What are the nursing diagnoses for cardiogenic shock?

Nov 25, 2025 Source: Cainiu Health
Dr. Tian Hongbo
Introduction
Cardiogenic shock is a critical condition caused by heart pump failure, and the corresponding nursing diagnoses mainly include ineffective tissue perfusion, impaired gas exchange, anxiety, pain, and risk for impaired skin integrity. In clinical nursing, targeted interventions should be developed based on these diagnoses, with close monitoring of the patient's condition, precise implementation of nursing measures, and provision of support for the patient's treatment and recovery.

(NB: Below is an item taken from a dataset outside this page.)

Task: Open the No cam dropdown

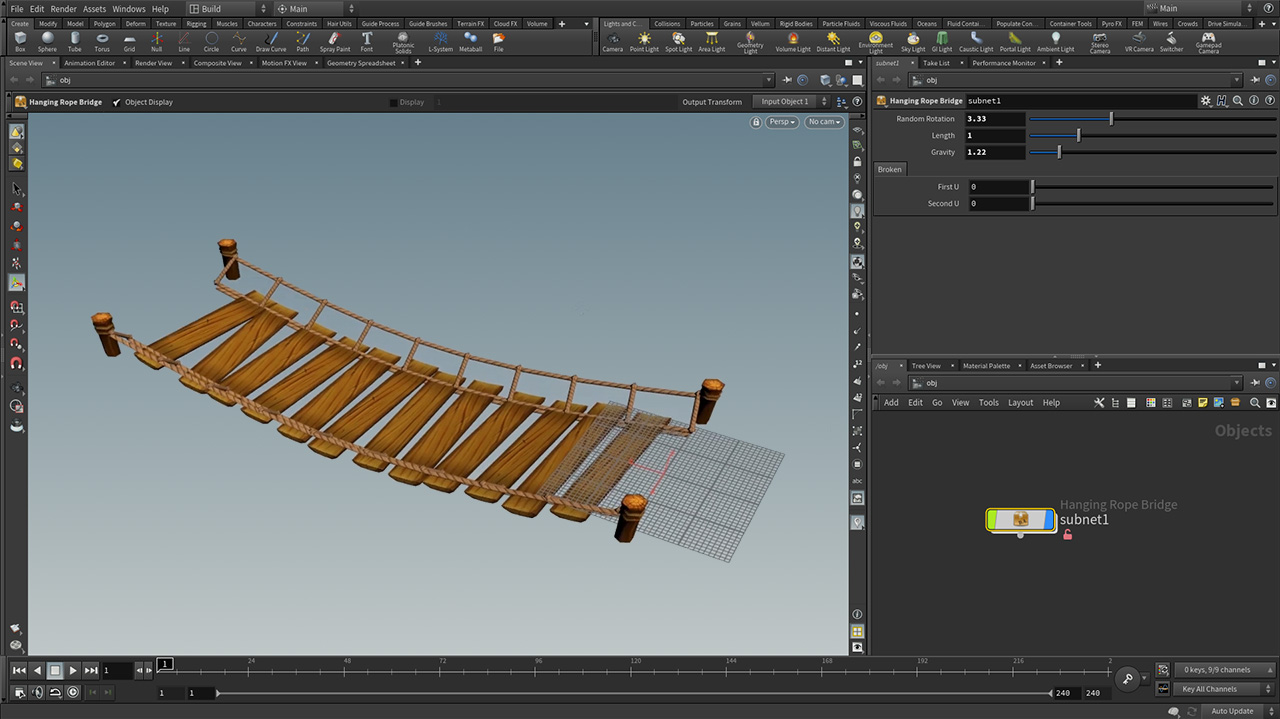Action: 824,121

Cardiogenic shock is a critical condition caused by acute failure of the heart's pumping function. The corresponding nursing diagnoses mainly include ineffective tissue perfusion, impaired gas exchange, anxiety, pain, and risk for impaired skin integrity. A detailed analysis is as follows:

1. Ineffective Tissue Perfusion: Caused by a sudden decrease in cardiac output, this manifests as cold, clammy extremities, pallor or cyanosis, weak and rapid pulse, decreased blood pressure, reduced urine output, or even anuria. When cerebral perfusion is compromised, patients may develop confusion, drowsiness, or other altered mental status. Close monitoring of circulatory parameters is essential.

2. Impaired Gas Exchange: Associated with pulmonary congestion and pulmonary edema, patients may experience dyspnea, tachypnea, and cyanosis. Auscultation reveals moist crackles in the lungs. Oxygen therapy and positional adjustments are necessary to improve ventilation and relieve hypoxia.

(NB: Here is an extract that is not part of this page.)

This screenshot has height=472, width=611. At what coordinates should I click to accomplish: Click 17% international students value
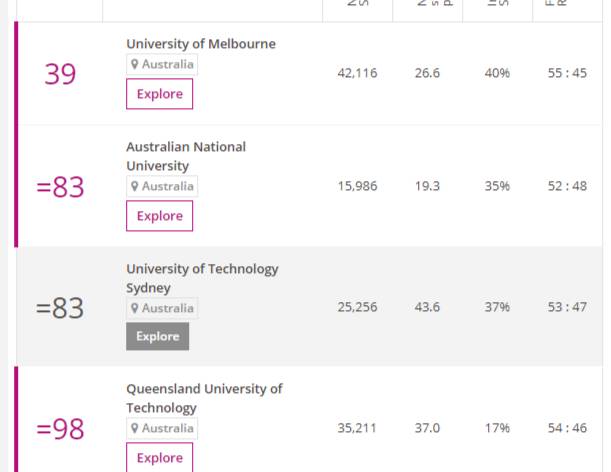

3. Anxiety: Due to the severity of the illness and prominent symptoms, patients often experience fear and restlessness, presenting as irritability, insomnia, and difficulty concentrating. Nursing care should emphasize communication and provide psychological support to help build confidence in treatment.

4. Pain: Typically caused by myocardial ischemia and hypoxia, it commonly presents as a crushing substernal chest pain that may radiate to the shoulders and back. The pain is severe and prolonged. Prompt administration of analgesics as prescribed is essential to relieve pain and reduce myocardial oxygen consumption.

5. Risk for Impaired Skin Integrity: Prolonged bed rest, poor circulation, and inadequate nutritional supply increase the risk of pressure ulcers. Nursing interventions include regular repositioning, massage of pressure-prone areas, maintaining clean and dry skin, and enhancing nutritional support.

In clinical nursing, targeted interventions should be developed based on the above diagnoses. Close observation of the patient’s condition and precise implementation of nursing measures are crucial to support treatment and promote recovery.